— Start of Selected passage —
I am writing a function and intended to use a dictionary key and its value as parameters. For example:
testDict={'x':2,'xS':4}
def newFunct(key,testDict['key']):
newvalue=key+str(testDict['key'])
return newValue
for key in testDict:
newValue=newFunct(key,testDict[key])
print newValue
I get a SyntaxError: invalid syntax when I hit the return button after typing the semicolon. I am guessing this is telling me I can't pass a dictionary value in that form. Presumably I can define a new variable
for key in testDict:
xdixt=testDict[key]
newValue=newFunct(key,xdixt)
and def the function using xdixt
but I am hoping there is some trick that I am missing. I Googled and found some reference to unpacking a dictionary but that didn't seem to work.
This Python stuff is really cool. My question was came about because I am trying to use some values I stored in a dictionary to create a new directory. Based on the material I read from Stephan's answer I wondered about how to generalize the information I learned. My directory name has five different pieces to it, each piece is the result of processing the values from myDict. The expression to create the directory name was getting too complicated and in my opinion too complicated to easily read. so I wondered if I could use the same approach to put the pieces into a list and then unpack them when it came time to create the directory name and it worked!
def createDirectory(myKey,**myDict):
pathList=[]
pathList.append(myDict['subKey1'])
— End of Selected passage —
— Start of Record list —
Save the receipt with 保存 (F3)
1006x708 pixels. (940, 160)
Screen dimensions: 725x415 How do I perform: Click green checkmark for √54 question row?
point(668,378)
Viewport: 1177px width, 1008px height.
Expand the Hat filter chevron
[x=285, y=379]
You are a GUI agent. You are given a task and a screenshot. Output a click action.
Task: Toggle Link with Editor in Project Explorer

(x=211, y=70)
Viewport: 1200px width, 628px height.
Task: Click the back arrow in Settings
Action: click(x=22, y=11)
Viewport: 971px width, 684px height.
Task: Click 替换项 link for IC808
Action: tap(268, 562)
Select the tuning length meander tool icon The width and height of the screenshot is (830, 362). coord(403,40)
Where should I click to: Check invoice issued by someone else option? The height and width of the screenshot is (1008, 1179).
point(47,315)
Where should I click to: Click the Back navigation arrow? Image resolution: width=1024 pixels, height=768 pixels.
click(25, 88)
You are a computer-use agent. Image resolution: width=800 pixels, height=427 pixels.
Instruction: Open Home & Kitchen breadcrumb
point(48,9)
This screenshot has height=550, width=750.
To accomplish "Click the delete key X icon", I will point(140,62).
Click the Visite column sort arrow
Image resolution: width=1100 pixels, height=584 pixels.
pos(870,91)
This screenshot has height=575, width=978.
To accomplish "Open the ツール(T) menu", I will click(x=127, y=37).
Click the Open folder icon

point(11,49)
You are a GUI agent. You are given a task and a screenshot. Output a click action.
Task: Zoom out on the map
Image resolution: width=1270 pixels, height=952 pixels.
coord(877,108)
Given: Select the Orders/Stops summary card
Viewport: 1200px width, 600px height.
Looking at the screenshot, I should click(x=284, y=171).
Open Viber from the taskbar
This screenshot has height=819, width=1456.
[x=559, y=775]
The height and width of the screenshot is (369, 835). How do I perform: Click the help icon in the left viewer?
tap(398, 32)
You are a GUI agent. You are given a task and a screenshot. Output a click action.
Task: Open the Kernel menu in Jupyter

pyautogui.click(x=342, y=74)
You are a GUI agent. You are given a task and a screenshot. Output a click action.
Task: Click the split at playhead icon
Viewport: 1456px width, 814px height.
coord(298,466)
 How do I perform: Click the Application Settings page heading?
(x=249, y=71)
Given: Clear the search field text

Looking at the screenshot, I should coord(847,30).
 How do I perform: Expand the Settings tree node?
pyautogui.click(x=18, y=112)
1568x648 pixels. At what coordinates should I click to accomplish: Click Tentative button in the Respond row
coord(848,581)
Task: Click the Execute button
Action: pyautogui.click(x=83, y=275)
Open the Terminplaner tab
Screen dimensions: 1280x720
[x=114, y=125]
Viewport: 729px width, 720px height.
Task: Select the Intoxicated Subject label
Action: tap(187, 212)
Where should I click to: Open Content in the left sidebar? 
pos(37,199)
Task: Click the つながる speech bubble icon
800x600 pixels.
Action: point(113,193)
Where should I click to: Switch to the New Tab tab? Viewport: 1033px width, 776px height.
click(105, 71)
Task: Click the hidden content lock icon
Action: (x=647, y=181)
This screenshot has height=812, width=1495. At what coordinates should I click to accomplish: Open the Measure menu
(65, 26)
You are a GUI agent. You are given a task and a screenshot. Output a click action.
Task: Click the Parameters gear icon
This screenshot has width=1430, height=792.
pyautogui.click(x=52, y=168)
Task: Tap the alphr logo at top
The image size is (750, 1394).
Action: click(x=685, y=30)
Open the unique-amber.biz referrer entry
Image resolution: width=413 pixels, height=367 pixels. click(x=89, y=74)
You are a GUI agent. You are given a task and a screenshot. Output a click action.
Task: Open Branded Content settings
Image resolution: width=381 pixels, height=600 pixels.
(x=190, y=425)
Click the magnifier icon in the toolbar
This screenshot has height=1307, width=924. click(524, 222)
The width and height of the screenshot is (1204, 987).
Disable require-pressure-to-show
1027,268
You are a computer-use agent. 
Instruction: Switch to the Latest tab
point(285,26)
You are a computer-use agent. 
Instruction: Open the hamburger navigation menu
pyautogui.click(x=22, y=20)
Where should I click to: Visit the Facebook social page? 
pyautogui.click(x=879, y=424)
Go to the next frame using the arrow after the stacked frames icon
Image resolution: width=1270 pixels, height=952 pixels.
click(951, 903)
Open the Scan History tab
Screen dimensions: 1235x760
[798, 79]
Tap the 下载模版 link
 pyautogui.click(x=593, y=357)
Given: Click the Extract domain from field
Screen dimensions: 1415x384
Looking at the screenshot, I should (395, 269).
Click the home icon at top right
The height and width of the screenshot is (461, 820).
— End of Record list —
Reproduce the full forum post about passing dictionary keys and values to a Python function, word for word.

I am writing a function and intended to use a dictionary key and its value as parameters. For example:
testDict={'x':2,'xS':4}
def newFunct(key,testDict['key']):
newvalue=key+str(testDict['key'])
return newValue
for key in testDict:
newValue=newFunct(key,testDict[key])
print newValue
I get a SyntaxError: invalid syntax when I hit the return button after typing the semicolon. I am guessing this is telling me I can't pass a dictionary value in that form. Presumably I can define a new variable
for key in testDict:
xdixt=testDict[key]
newValue=newFunct(key,xdixt)
and def the function using xdixt
but I am hoping there is some trick that I am missing. I Googled and found some reference to unpacking a dictionary but that didn't seem to work.
This Python stuff is really cool. My question was came about because I am trying to use some values I stored in a dictionary to create a new directory. Based on the material I read from Stephan's answer I wondered about how to generalize the information I learned. My directory name has five different pieces to it, each piece is the result of processing the values from myDict. The expression to create the directory name was getting too complicated and in my opinion too complicated to easily read. so I wondered if I could use the same approach to put the pieces into a list and then unpack them when it came time to create the directory name and it worked!
def createDirectory(myKey,**myDict):
pathList=[]
pathList.append(myDict['subKey1'])